The ability of individuals to make sound financial decisions and obtain sound advice is increasingly being questioned. Shortfalls in financial knowledge and confidence are particularly acute among women. This paper explores one easily scalable avenue for improving financial literacy and potentially attenuating this gender gap: learning by online trading in stocks. We randomly assign stocks to individuals and encourage them to trade on our platform for a period of either four or seven weeks. We provide no educational content beyond explaining how the value of their assets are determined and providing links to financial websites. Four months after the intervention, we test participants’ financial literacy. We find significant improvements relative to the control group. Importantly, the treatment reduces the gender gap in self-assessed financial knowledge for given objective financial literacy. Treated individuals claim greater familiarity with the stock market, greater willingness to invest in stocks, particularly in foreign assets, and a lower propensity to consult others for financial advice. The effects are greater for those exposed to more volatile stocks and assets that performed better during the study.

This will likely sound like an anathema to many who advocate the simplest possible investment solutions. It is my experience, and that of many others, that these type of solutions really only make sense in light of trying (and failing) to become alpha-generating investors. For example, check out the last chapter of Michael Batnick’s new book Big Mistakes: The Best Investors and Their Worst Mistakes, where he documents his own journey from frenetic trader to an advocate for simple, low-cost portfolio solutions.

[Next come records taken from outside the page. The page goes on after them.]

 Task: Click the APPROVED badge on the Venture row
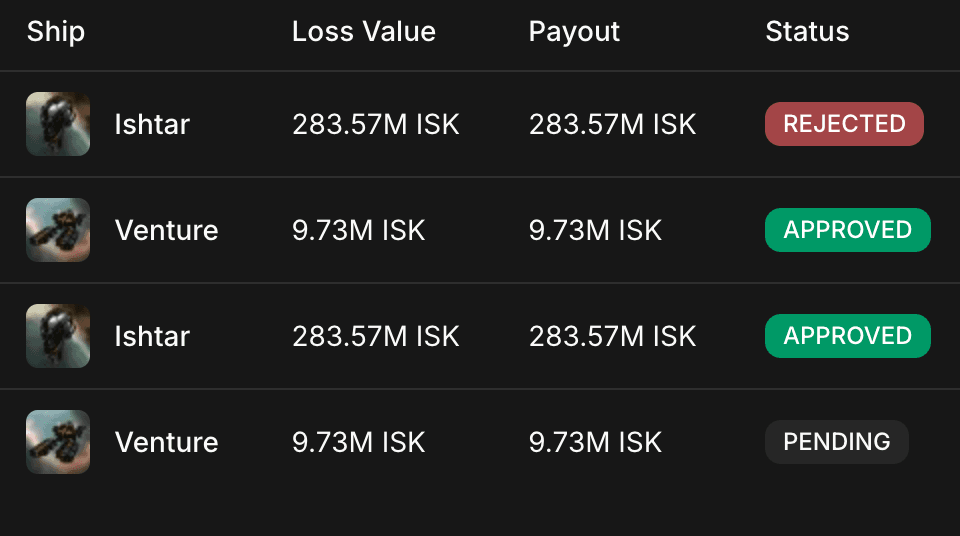click(x=847, y=230)
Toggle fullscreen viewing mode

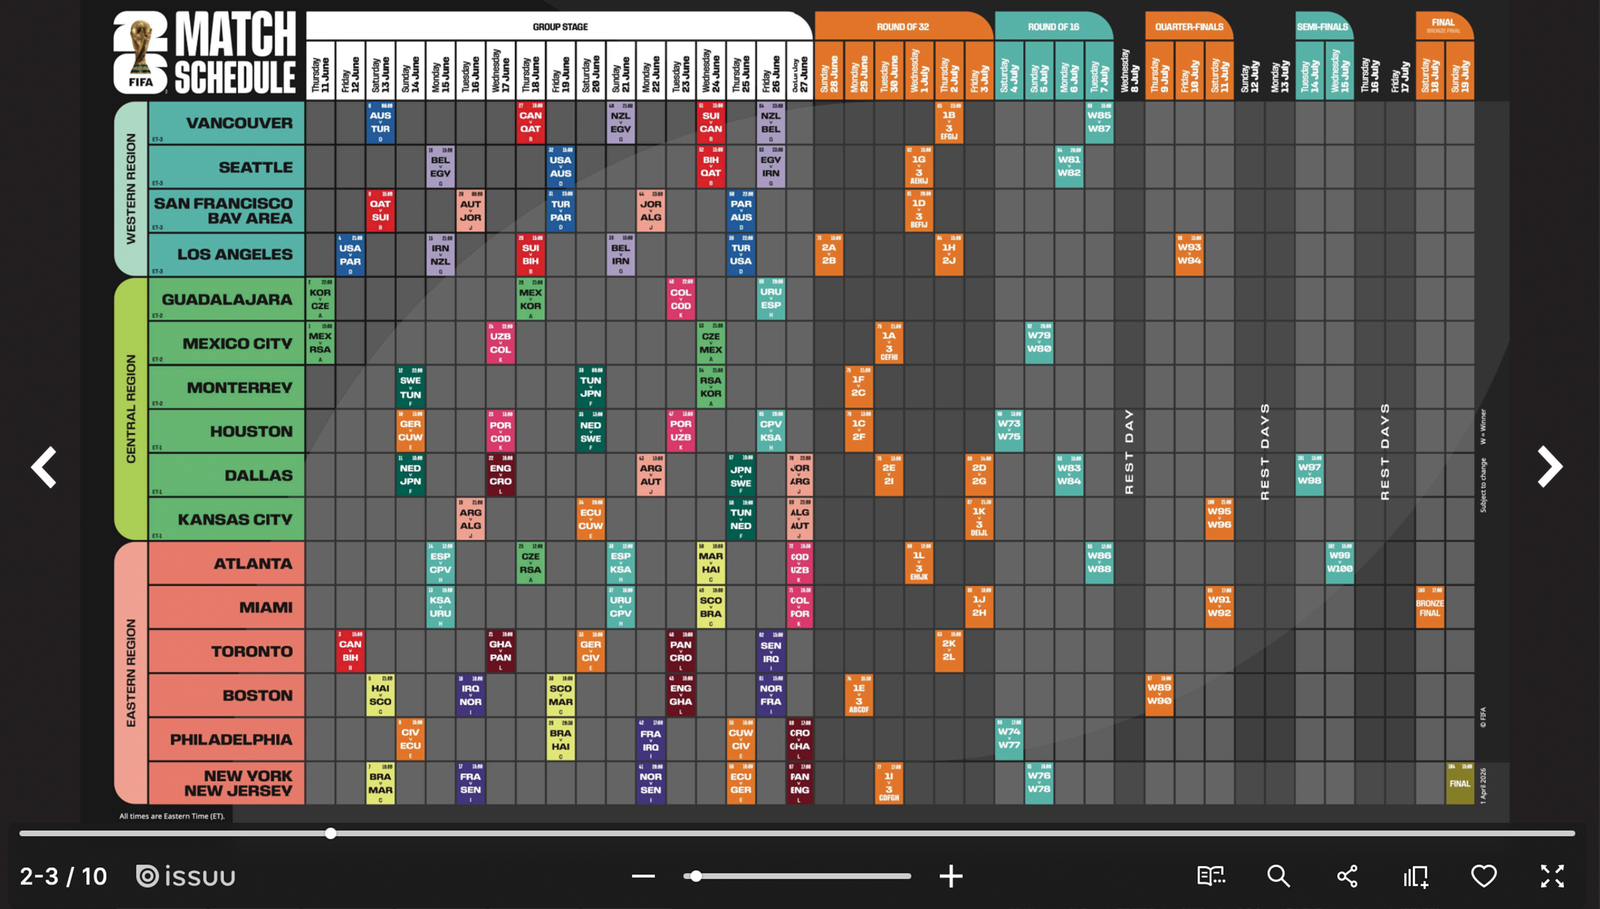coord(1552,877)
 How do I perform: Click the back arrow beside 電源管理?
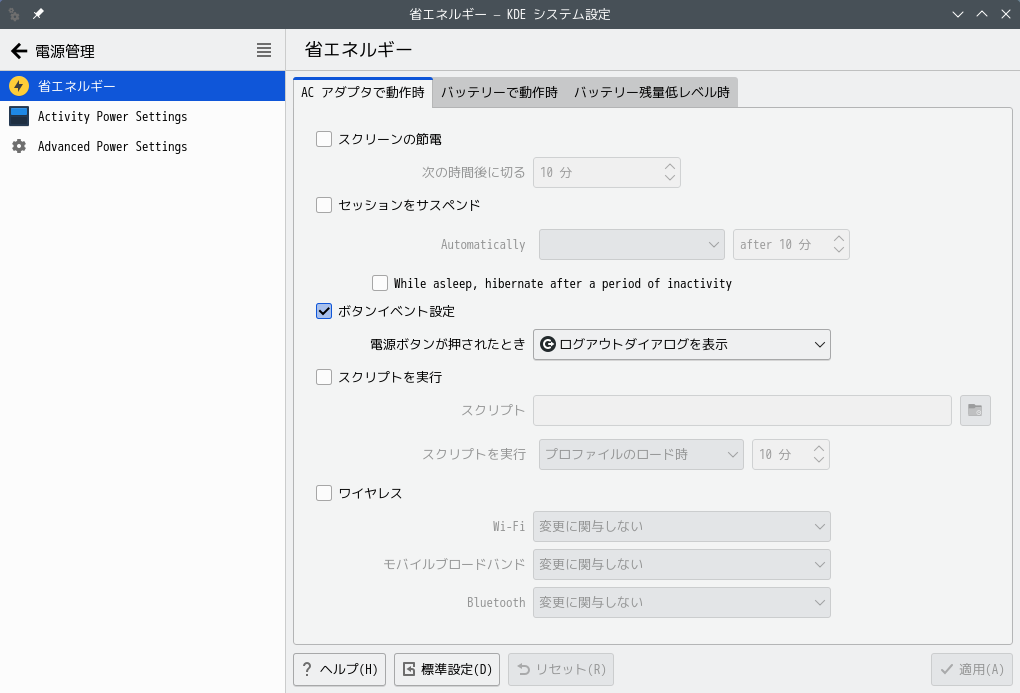(18, 51)
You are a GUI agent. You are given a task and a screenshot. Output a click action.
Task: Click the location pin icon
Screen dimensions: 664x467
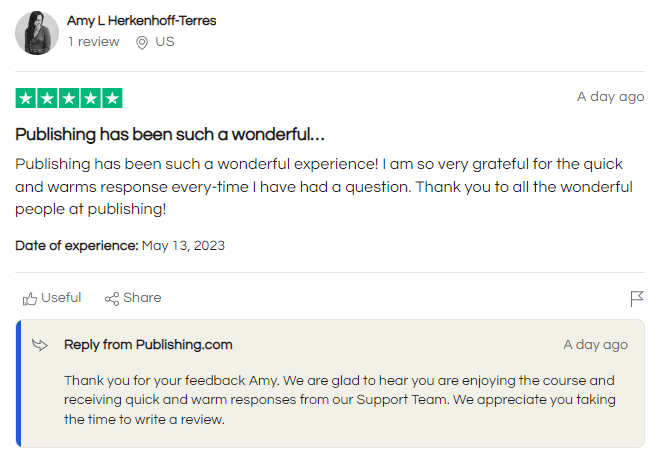click(x=142, y=43)

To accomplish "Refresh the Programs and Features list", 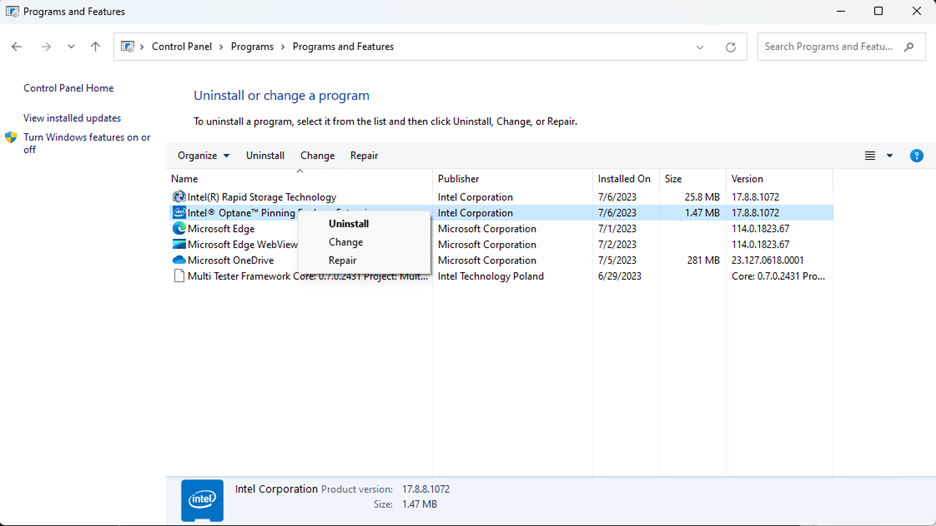I will point(730,47).
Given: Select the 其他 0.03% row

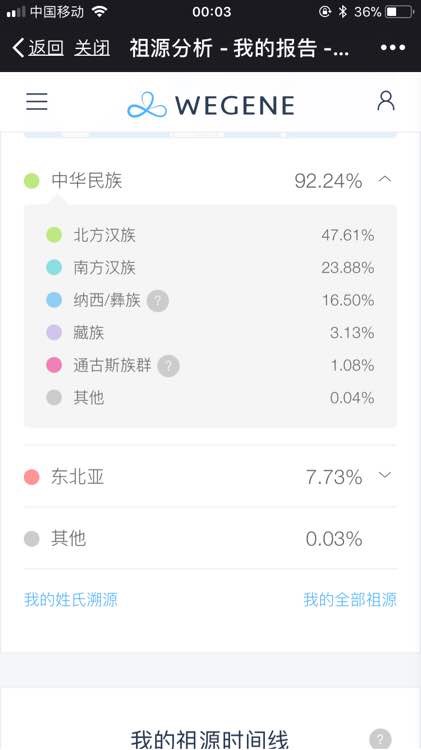Looking at the screenshot, I should click(210, 539).
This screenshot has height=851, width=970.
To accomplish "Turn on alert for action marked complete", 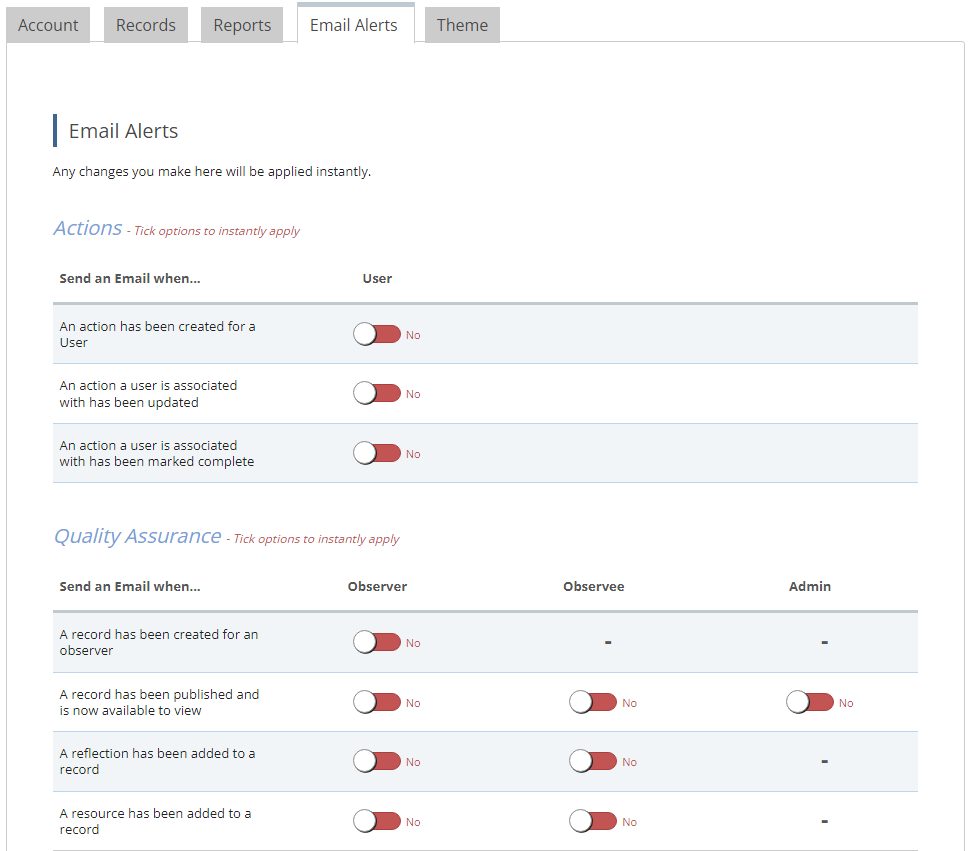I will [377, 454].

No one is born a natural investor, except maybe Warren Buffett. Everyone has to learn the big investing lessons for themselves, over time. As noted in the opening tweet, it is behavior that largely defines our ability to be successful investors over the long run. For the vast majority of people, individual stocks or even sector ETFs, end up being a distraction from what matters most. Getting started early and letting compounding work in your favor. As Howard Lindzon writes:

“There is one language across all these languages that is universal and that is the language of investing/trading…Do your kids a favor and start them on the path to learning the language of investing.”

Just because someone understand the language of the markets and trading doesn’t mean they have to go out and trade every day. However understand that language provides you with the foundation to tackle many, if not most, of the big issue facing investors throughout their lives. Learning by doing, especially when the stakes are low, can be a valuable way to proto-investors lessons they could not learn in a blog or a book.